## Por hacer
A. Reproduce textualmente el pasaje del fragmento del documento que va de "Inmediatamente, en" a "en las heces.", ambos incluidos.
B. Según el fragmento del documento, ¿qué ciudad milenaria se encontraba en Irak?

## Fragmento del documento
El evanescente Estado
islámico es ya el enemigo de turno a abatir en el Argamenón del terrorismo
cristiano. Y desde entonces, causa, efecto y excusa de todo cuanto los
ejércitos y las policías de los países occidentales puedan cometer en materia
de crímenes de lesa humanidad.
Jaime Richart
Ya es hora de escribir la historia. Al menos por encima y
solo de los hechos esenciales… Hasta entonces y
después de la segunda guerra mundial, el globo vivía en general la paz con los
islotes de violencia bélica que hay que contar siempre en la desquiciada
familia humana; casi todos no obstante, instigados por los dominadores de la
tierra. Pero fue un 11 de
setiembre del año 2001 cuando se dio el pistoletazo de salida para un nuovo
ordine. Ese día, unos misteriosos terroristas de incierta procedencia metidos
en dos o tres aviones civiles, con luz, taquígrafos y profusas cámaras de
vigilancia abatieron ante el mundo entero -tal fue el despliegue de la
visualización- dos rascacielos neoyorkinos más o menos a la hora de entrada al trabajo de los trabajadores
subalternos. La hora H de la F del futuro abierta en aquel momento, acababa
de ser escrita anticipadamente por los cónsules de la Nueva Roma.
Inmediatamente, en
tiempo histórico, un personaje de cómic pero de carne y hueso, un tal
Ben Laden, antes y después del hecho convertido en el nuevo enemigo terrorista,
es el pretexto para invadir y laminar un mísero país asiático: Afganistán. No
mucho tiempo después, otro país próximo, Irak, ése donde se encontraba la
milenaria Babilonia y donde la población vivía en paz, con el viejo y
novedísimo truco del peligro que representaban unas armas de destrucción
masiva inexistentes que se las adjudicaba al gobernante, también es invadido,
saqueados sus tesoros, arrasado y destrozado hasta dejarlo hasta en las heces.

## Datos mostrados

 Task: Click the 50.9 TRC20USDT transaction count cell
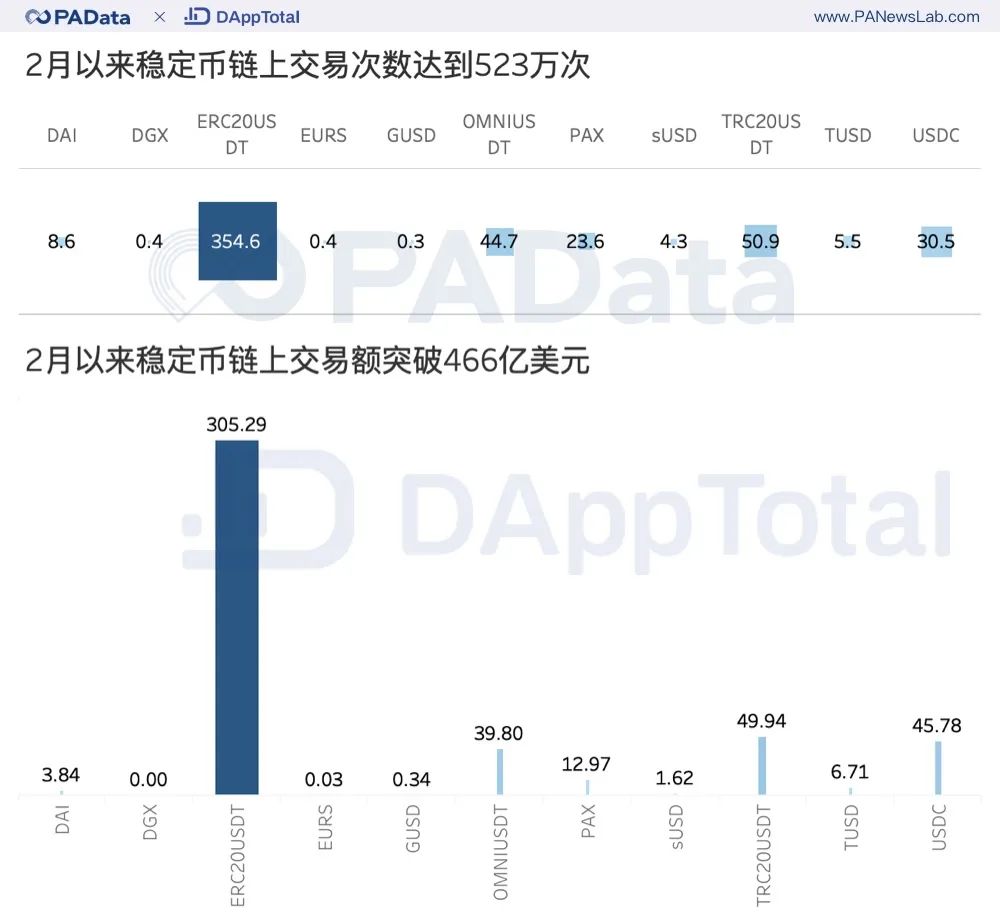[x=760, y=241]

## Problemas resueltos
A.
Inmediatamente, en
tiempo histórico, un personaje de cómic pero de carne y hueso, un tal
Ben Laden, antes y después del hecho convertido en el nuevo enemigo terrorista,
es el pretexto para invadir y laminar un mísero país asiático: Afganistán. No
mucho tiempo después, otro país próximo, Irak, ése donde se encontraba la
milenaria Babilonia y donde la población vivía en paz, con el viejo y
novedísimo truco del peligro que representaban unas armas de destrucción
masiva inexistentes que se las adjudicaba al gobernante, también es invadido,
saqueados sus tesoros, arrasado y destrozado hasta dejarlo hasta en las heces.

B. Babilonia.